When researching deforestation linked to Pepsico’s supply chain, I found less promising news than my findings about gender equality and corruption. I found data regarding deforestation in palm oil producing countries from 1990-2015 from Our World in Data. In this time period, countries within Pepsico’s supply chain mostly decreased their deforestation levels with the exception of Peru, Papua New Guinea, Thailand, and the Dominican Republic. Contrastingly, most other countries that produce palm oil increased or maintained deforestation levels over the same period. Pepsico is doing a mediocre job of sourcing from countries with decreasing levels of deforestation in recent years.
The kicker is, however, that although deforestation levels are decreasing in countries in the supply chain, the scale at which deforestation occurs in these countries is significantly larger than other palm oil producing countries. The countries in Pepsico’s supply chain experienced an average of almost 200,000 more hectares of deforestation since 1990 than all other palm oil producing countries.
Countries like Indonesia and Brazil have extremely high levels of deforestation, which prompted me to conduct a case study regarding Pepsico’s involvement in Brazil.
Analyzing Pepsico’s palm oil sourcing from Brazil led me to wonder: which regions of Brazil experience the highest levels of deforestation? Are Pepsico’s palm mills located in these regions?
The region of Pará, outlined in red below, experiences the highest levels of deforestation according to The Global Forest Watch.
Here the news gets a little bit worse. The next map shows where Pepsico’s Brazilian mills are located.
All six of Pepsico’s mills are located in the region of Pará, near this large dot.
The region of Pará is not the only region in Brazil that produces palm oil. The region of Roraima, located just northwest of Pará, also produces palm oil, and is outlined in red below.
If Pepsico truly wants to achieve the positive outcomes it claims to perpetuate in all the places it sources palm oil from, the company should consider relocating some of its palm mills from Pará to Roraima to contribute less to the problem of deforestation in Pará.

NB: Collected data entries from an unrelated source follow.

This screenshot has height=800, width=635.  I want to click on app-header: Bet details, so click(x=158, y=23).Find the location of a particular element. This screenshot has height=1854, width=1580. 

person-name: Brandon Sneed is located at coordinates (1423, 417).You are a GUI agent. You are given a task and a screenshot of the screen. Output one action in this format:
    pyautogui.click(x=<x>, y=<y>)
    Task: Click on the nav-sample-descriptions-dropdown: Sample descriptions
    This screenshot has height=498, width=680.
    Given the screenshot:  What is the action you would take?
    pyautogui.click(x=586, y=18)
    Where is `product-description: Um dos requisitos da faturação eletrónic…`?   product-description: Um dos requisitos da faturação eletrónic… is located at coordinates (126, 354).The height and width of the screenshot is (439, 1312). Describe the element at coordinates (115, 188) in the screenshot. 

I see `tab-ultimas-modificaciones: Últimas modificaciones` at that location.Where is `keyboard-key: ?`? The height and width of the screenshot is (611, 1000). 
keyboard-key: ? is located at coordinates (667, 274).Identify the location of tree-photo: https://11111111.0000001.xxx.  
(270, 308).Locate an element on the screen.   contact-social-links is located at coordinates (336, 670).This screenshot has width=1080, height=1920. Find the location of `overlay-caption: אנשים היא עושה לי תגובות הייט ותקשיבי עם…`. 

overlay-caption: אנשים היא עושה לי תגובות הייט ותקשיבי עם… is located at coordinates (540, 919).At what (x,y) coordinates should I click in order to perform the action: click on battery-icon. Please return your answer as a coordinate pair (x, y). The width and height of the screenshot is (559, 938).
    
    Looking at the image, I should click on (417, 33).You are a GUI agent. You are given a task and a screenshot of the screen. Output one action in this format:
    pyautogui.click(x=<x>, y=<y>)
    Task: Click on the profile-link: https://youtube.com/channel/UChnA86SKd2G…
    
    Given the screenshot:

My research on Pepsico’s ESG claim taught me to be more skeptical of companies’ ESG assertions, but not to become an exclusive Coke drinker and throw away thoughts of ever drinking Pepsi again. To its credit, Pepsico does, on average, source palm oil from more gender equal, less corrupt countries. Most of Pepisco’s sourcing countries are currently decreasing their levels of deforestation. Countries in Pepsico’s supply chain, however, are the ones experiencing devastating levels of deforestation. And in Brazil, all six of Pepsico’s palm mills are located in the region with the highest levels of deforestation, which is most likely also the case in other countries with high deforestation levels.